**WHAT YOU WILL DO**. Every entry must appear in the answer exactly as written.

**RECORDS TO USE**.
───
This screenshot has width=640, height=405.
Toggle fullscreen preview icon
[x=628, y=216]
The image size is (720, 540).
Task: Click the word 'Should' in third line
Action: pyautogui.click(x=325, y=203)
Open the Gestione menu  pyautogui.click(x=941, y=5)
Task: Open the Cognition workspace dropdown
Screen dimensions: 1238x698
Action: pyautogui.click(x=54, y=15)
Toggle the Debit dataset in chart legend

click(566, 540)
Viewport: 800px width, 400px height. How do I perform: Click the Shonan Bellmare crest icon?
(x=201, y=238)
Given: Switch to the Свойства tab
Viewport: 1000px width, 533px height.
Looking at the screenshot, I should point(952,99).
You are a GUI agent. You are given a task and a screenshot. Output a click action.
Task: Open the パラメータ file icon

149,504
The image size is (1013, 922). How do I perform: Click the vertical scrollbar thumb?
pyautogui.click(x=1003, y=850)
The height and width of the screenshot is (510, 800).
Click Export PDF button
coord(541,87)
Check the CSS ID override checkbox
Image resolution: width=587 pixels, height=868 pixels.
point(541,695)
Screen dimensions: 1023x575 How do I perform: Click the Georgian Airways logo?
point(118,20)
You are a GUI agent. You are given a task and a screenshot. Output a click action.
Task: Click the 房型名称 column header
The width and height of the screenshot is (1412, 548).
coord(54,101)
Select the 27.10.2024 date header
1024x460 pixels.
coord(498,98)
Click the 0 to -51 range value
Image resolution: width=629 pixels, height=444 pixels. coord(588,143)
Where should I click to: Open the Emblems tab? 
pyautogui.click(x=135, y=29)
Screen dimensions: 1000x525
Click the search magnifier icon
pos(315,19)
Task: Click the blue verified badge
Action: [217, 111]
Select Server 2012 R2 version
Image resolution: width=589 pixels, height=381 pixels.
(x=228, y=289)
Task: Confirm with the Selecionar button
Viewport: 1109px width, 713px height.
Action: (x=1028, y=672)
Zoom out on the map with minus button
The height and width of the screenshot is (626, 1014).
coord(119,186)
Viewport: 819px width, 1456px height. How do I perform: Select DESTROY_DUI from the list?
───
**OUTPUT**.
This screenshot has width=640, height=405.
Toggle fullscreen preview icon
[x=628, y=216]
The image size is (720, 540).
Task: Click the word 'Should' in third line
Action: pyautogui.click(x=325, y=203)
Open the Gestione menu  pyautogui.click(x=941, y=5)
Task: Open the Cognition workspace dropdown
Screen dimensions: 1238x698
Action: pyautogui.click(x=54, y=15)
Toggle the Debit dataset in chart legend

click(566, 540)
Viewport: 800px width, 400px height. How do I perform: Click the Shonan Bellmare crest icon?
(x=201, y=238)
Given: Switch to the Свойства tab
Viewport: 1000px width, 533px height.
Looking at the screenshot, I should point(952,99).
You are a GUI agent. You are given a task and a screenshot. Output a click action.
Task: Open the パラメータ file icon

149,504
The image size is (1013, 922). How do I perform: Click the vertical scrollbar thumb?
pyautogui.click(x=1003, y=850)
The height and width of the screenshot is (510, 800).
Click Export PDF button
coord(541,87)
Check the CSS ID override checkbox
Image resolution: width=587 pixels, height=868 pixels.
point(541,695)
Screen dimensions: 1023x575 How do I perform: Click the Georgian Airways logo?
point(118,20)
You are a GUI agent. You are given a task and a screenshot. Output a click action.
Task: Click the 房型名称 column header
The width and height of the screenshot is (1412, 548).
coord(54,101)
Select the 27.10.2024 date header
1024x460 pixels.
coord(498,98)
Click the 0 to -51 range value
Image resolution: width=629 pixels, height=444 pixels. coord(588,143)
Where should I click to: Open the Emblems tab? 
pyautogui.click(x=135, y=29)
Screen dimensions: 1000x525
Click the search magnifier icon
pos(315,19)
Task: Click the blue verified badge
Action: [217, 111]
Select Server 2012 R2 version
Image resolution: width=589 pixels, height=381 pixels.
(x=228, y=289)
Task: Confirm with the Selecionar button
Viewport: 1109px width, 713px height.
Action: (x=1028, y=672)
Zoom out on the map with minus button
The height and width of the screenshot is (626, 1014).
coord(119,186)
Viewport: 819px width, 1456px height. How do I perform: Select DESTROY_DUI from the list?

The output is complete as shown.